Here are five options for those still without insurance:
1. Take advantage of the grace period
This special break was created for anyone who began enrolling in an insurance marketplace by Monday’s deadline but didn’t finish. That includes people stymied by website outages or overwhelmed phone lines, missing information on applications, and other problems or confusion.
Those who started an application on HealthCare.gov by March 31 should log on and finish it as soon as possible.
People applying online will have until April 15 to finish, administration spokesman Aaron Albright said yesterday. Paper applications will be accepted until Monday.
Consumers will have to attest that they had tried to enroll by March 31.
For most people, going through a marketplace opens the door to lower costs.
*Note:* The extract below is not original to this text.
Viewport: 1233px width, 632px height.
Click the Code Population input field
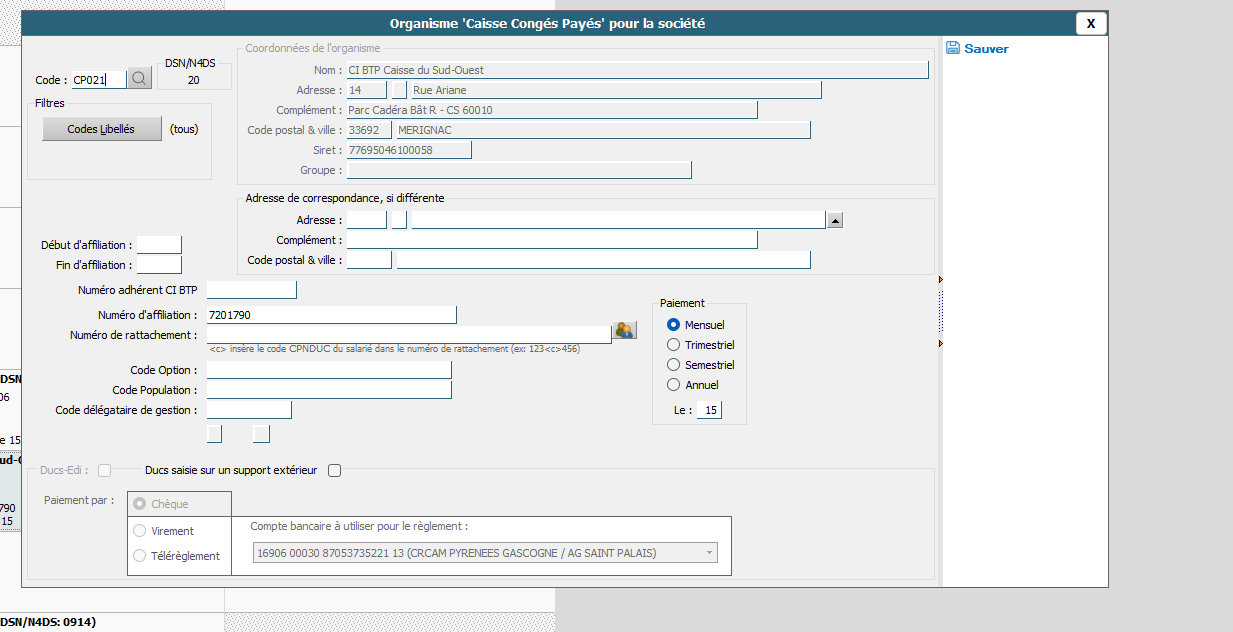329,390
Those who use the grace period will get coverage starting on May 1 and won’t owe a fine.
2. Use a special enrollment period
The government also is offering extensions for problems that might have prevented people from signing up through a marketplace: natural disasters, domestic abuse, serious illness, mistakes by application counselors, or errors by insurance companies.
To seek a “special enrollment period,” contact the federal call center at 1-800-318-2596 or your state marketplace and explain what went wrong. If the extension is approved, that brings another 60 days to enroll.
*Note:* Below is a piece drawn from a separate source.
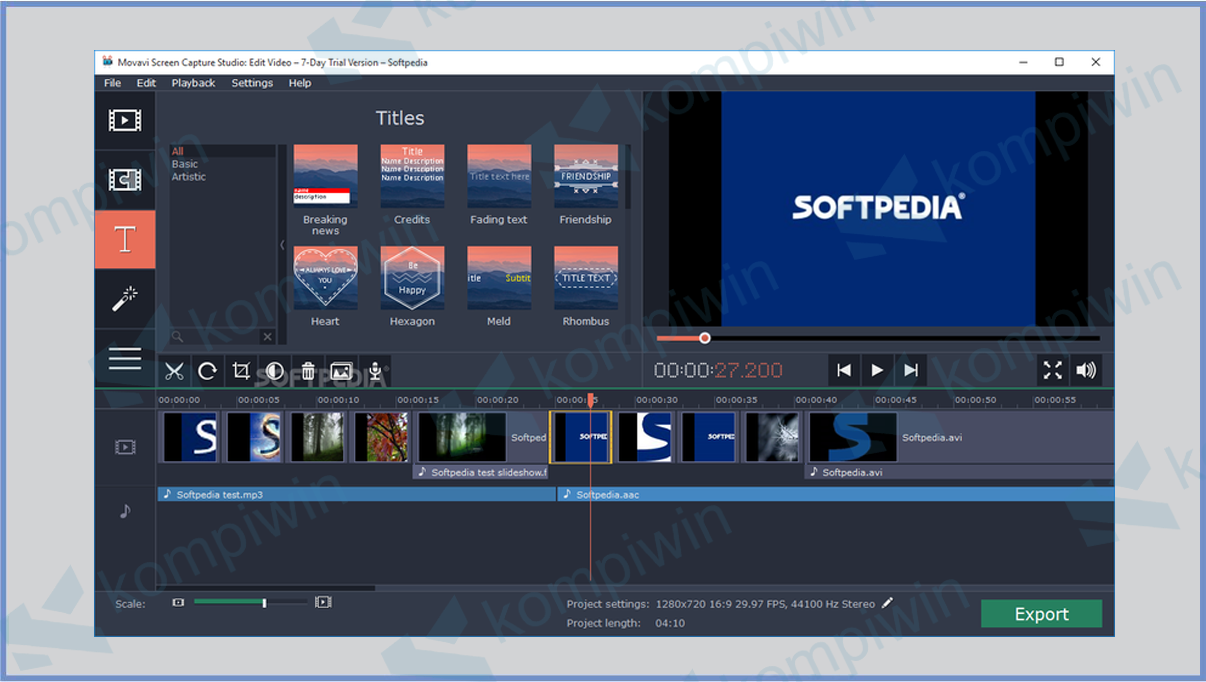Expand the hamburger More tools menu
Image resolution: width=1206 pixels, height=682 pixels.
(x=125, y=358)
Also, at any time during the year, certain life events — such as changing jobs, getting married or divorced, or becoming a parent — open a 60-day window to sign up for marketplace coverage.
3. Sign up for Medicaid
Those who qualify still can enroll in Medicaid — there’s no deadline. Eligibility is based on income and varies from state to state. The main beneficiaries of the change are adults earning up to about $16,100 per year, with no children living at home.
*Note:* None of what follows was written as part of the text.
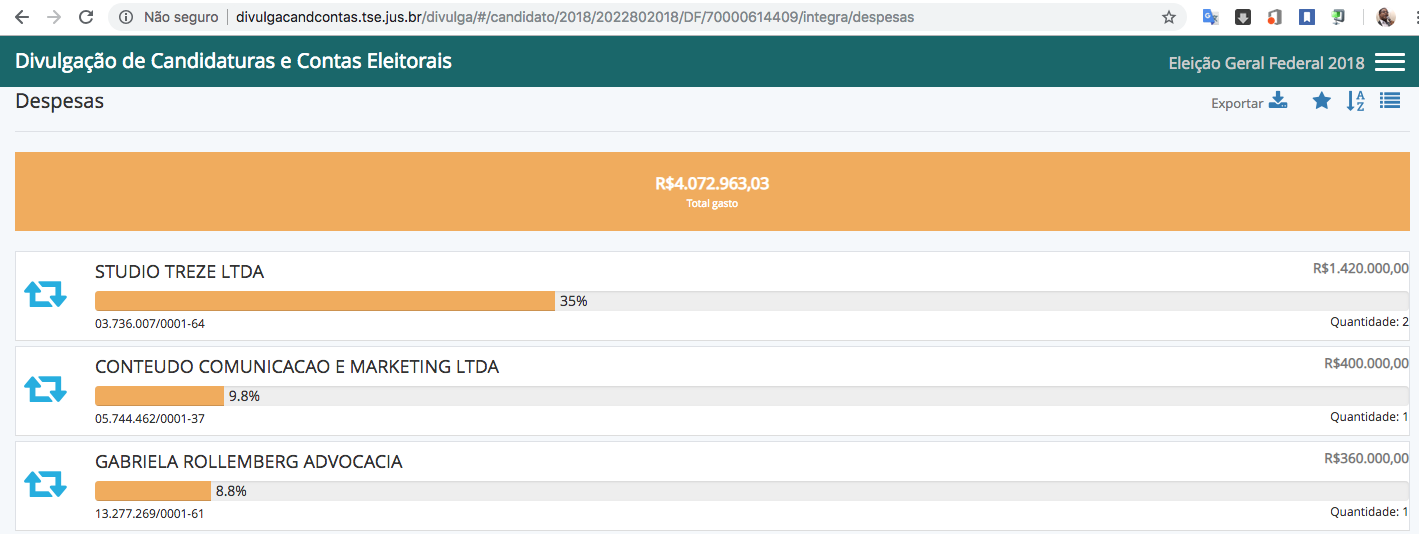Image resolution: width=1419 pixels, height=534 pixels.
Task: Go back to the previous page
Action: tap(22, 17)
4. Buy insurance outside the marketplaces
Buyers can always go directly to an insurance company, but it might be expensive. Plans bought outside the marketplaces don’t come with government subsidies that hold down the cost for people with low or midlevel incomes. But they do include the law’s consumer protections.
Even after the deadline, buying a plan that meets the law’s essential coverage standard reduces the penalty owed, which is based on the months without coverage.
5. Get ready for next time
Open enrollment for 2015 is scheduled to begin on Nov. 15 and run just three months. That’s another chance to get covered or switch into a plan with subsidies.
Something to think about: The uninsured penalty next year rises to 2 percent of income or $325 per adult and $162.50 per child.